Either government ministers know the extent of this deception, in which case they are fraudsters, or they do not, in which case they are ignorant fools who cannot begin to represent the interests of workers and their families.
The reality is that new Labour primarily represents the interests of big business. This government has orchestrated an Indian summer for the spivs, swindlers and speculators.
Whether in the City, oil, gas, electricity, water or supermarket retailing, the transnational corporations have been permitted, indeed actively encouraged, to make monopoly super-profits.
The kind of creature who flourishes under new Labour is not the hospital worker, the engineer, the carer nor even the small shopkeeper.
Step forward Crispin Odey, senior partner at hedge fund Odey Asset Management.
He has had a successful year trading in food commodity contracts, with no interest in providing food to anyone, and “borrowing” building society shares to sell and then buy back at a profit in a falling market, “shorting” in City jargon.
For performing such socially useful work, he has just helped himself to £28 million in fees and salary.
However, the boardroom chiefs at Britain’s banks do not have the competence to match their greed. They are turning last year’s record profits into this year’s losses, as the sky darkens with chickens coming home to roost.
Not even £100 billion of public money – or £150 billion, if they have their way – will save them all from a “credit crunch” largely of their own making.
Maintaining demand in the economy through private and public-sector borrowing was never going to create Gordon Brown’s “new economic paradigm,” abolishing the fundamental capitalist law of boom and bust.
This policy postponed a periodic crisis of overproduction, when capitalism can no longer sell all or even most of its goods and services at a profit. But it did so in a way which makes the recession all the sharper when it comes, because spending power based on credit collapses more quickly.
At the same time, the banks strive to maintain high interest rates to shore up their income, corporations which had borrowed for expansion seek to maintain high prices to meet their interest payments and a government which refuses to tax the rich and big business has to tax the rest of us and squeeze public-sector pay.
So, economic demand continues to fall and unemployment increases, while interest rates and prices remain relatively high – a repetition of the “stagflation” of the early 1980s.
Although international factors have exacerbated this crisis of the British economy, they did not create it. New Labour’s culpability is far greater, having also allowed manufacturing industry to decline as Britain became overdependent on the financial sector.
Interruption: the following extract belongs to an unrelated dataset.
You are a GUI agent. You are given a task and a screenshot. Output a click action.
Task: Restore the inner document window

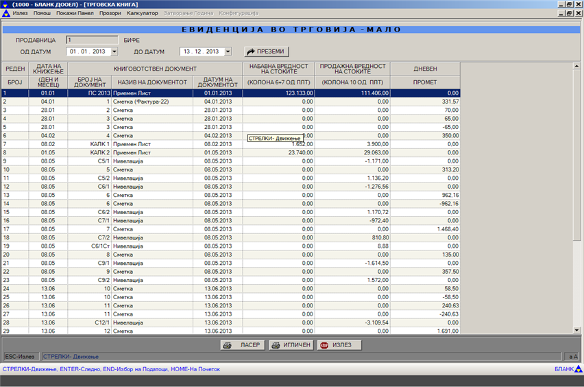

Only a left-wing programme can mitigate this crisis in the interests of the working class.
Price controls need to be imposed on household fuel, petrol and basic foodstuffs. A windfall tax on the energy and retail monopoly profits would boost public investment – for example, in council housing and solar panelling – and employment, without adding to the government’s net borrowing deficit, which soared to a record £24 billion last quarter.
Taking gas, electricity and railways out of the hands of profiteering extortionists would be more popular today than it was in the late 1940s.
We need unions to lead a big wages offensive for increases which meet the real rate of inflation. The TUC should demand negotiating rights on the national minimum wage, as the labour movement and the left join campaigning organisations in a fight for higher pensions and benefits and the return of subsistence grants.
Finally, the ideological battle must be waged with greater clarity and vigour.
The “free market” is dominated by monopolies who rig it in order to maximise their profits. It is a market which sucks in huge sums of public money in loans, subsidies and contracts, including the private finance initiative, as a vital source of shareholder profit.
And capitalism remains a system of insecurity, periodic crisis and mass unemployment based on exploitation, oppression and inequality.